Tiga Beban Keuangan Sekaligus
Beban finansial generasi sandwich biasanya terbagi dalam tiga lapis kebutuhan:
- Membiayai kebutuhan orang tua, seperti biaya kesehatan, makan, dan tempat tinggal.
- Menghidupi keluarga inti, termasuk biaya sekolah anak, kebutuhan sehari-hari, hingga cicilan.
- Menata masa depan pribadi, seperti tabungan hari tua atau investasi jangka panjang.
Jika tidak diatur dengan cermat, kondisi ini dapat menyebabkan kelelahan finansial atau bahkan krisis yang membuat masa depan ekonomi keluarga menjadi tidak stabil.
Strategi Menghindari Krisis Finansial
Agar tetap bisa bertahan dan membangun stabilitas keuangan jangka panjang, berikut beberapa strategi yang disarankan para ahli:
- Susun Anggaran Realistis dan Rutin Dievaluasi
Generasi sandwich perlu disiplin membuat anggaran bulanan yang terukur. Pisahkan pos kebutuhan wajib, tabungan, dan dana darurat. Anggaran yang sehat akan mencegah pengeluaran membengkak.
- Prioritaskan Dana Darurat
Dana darurat menjadi pondasi agar keluarga tidak mudah terpukul ketika ada kebutuhan mendadak. Idealnya, dana darurat minimal setara 3–6 kali pengeluaran bulanan.
- Manfaatkan Asuransi untuk Mitigasi Risiko
Asuransi kesehatan untuk orang tua dan keluarga inti dapat menekan pengeluaran besar ketika ada kondisi darurat medis. Tanpa perlindungan, biaya kesehatan berpotensi menghancurkan stabilitas finansial keluarga.
- Diskusikan Peran Keuangan dengan Keluarga
Bicarakan pembagian tanggung jawab dengan saudara kandung atau pasangan. Keterbukaan membantu meringankan beban dan menghindari kesalahpahaman.
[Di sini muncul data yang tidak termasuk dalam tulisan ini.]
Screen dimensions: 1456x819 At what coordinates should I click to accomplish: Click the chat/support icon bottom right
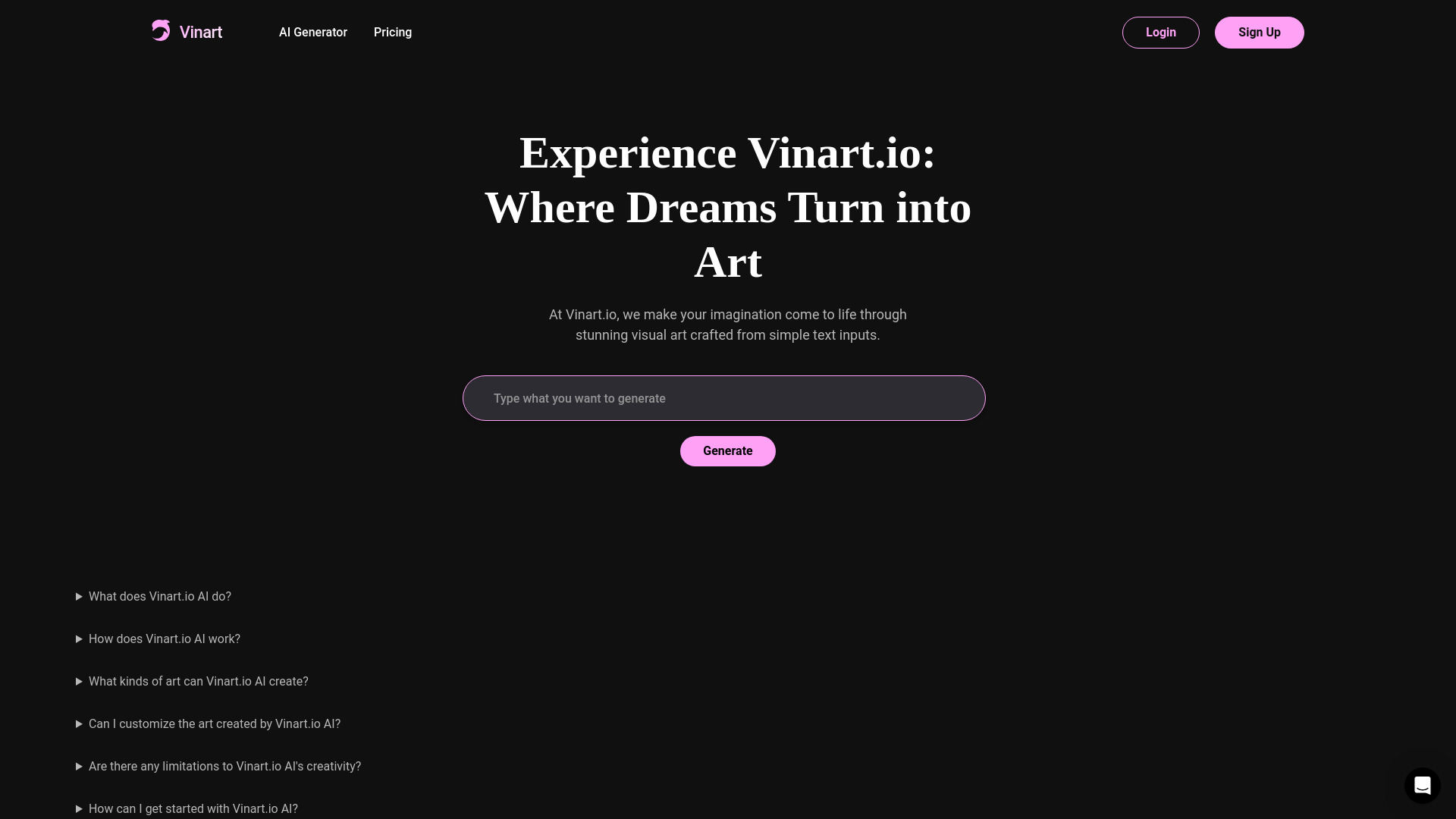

- Mulai Investasi Sederhana dan Konsisten
Tidak perlu menunggu punya uang banyak. Mulailah dari instrumen yang stabil seperti reksa dana pasar uang, deposito, atau emas. Konsistensi lebih penting daripada jumlah besar.
- Bangun Penghasilan Tambahan
Meningkatkan keterampilan digital, membuka usaha sampingan, atau mencari peluang freelancer dapat menambah pemasukan dan memperkuat ketahanan finansial.
- Dorong Orang Tua untuk Punya Perencanaan Sendiri
Jika memungkinkan, bantu orang tua mengelola dana pensiun atau investasi sederhana agar tidak sepenuhnya bergantung pada anak.
Tidak Sendiri Menghadapi Tantangan
Psikolog keluarga menilai generasi sandwich sering memikul tekanan emosional selain finansial. Oleh karena itu, komunikasi yang baik, manajemen stres, dan dukungan keluarga menjadi aspek penting yang tidak bisa diabaikan.
Meski tantangan generasi sandwich tidak mudah, strategi keuangan yang tepat dapat mengurangi risiko krisis dan membantu keluarga tetap sejahtera. Di tengah biaya hidup yang terus naik, literasi finansial menjadi kunci utama untuk bertahan dan tumbuh lebih mandiri secara ekonomi.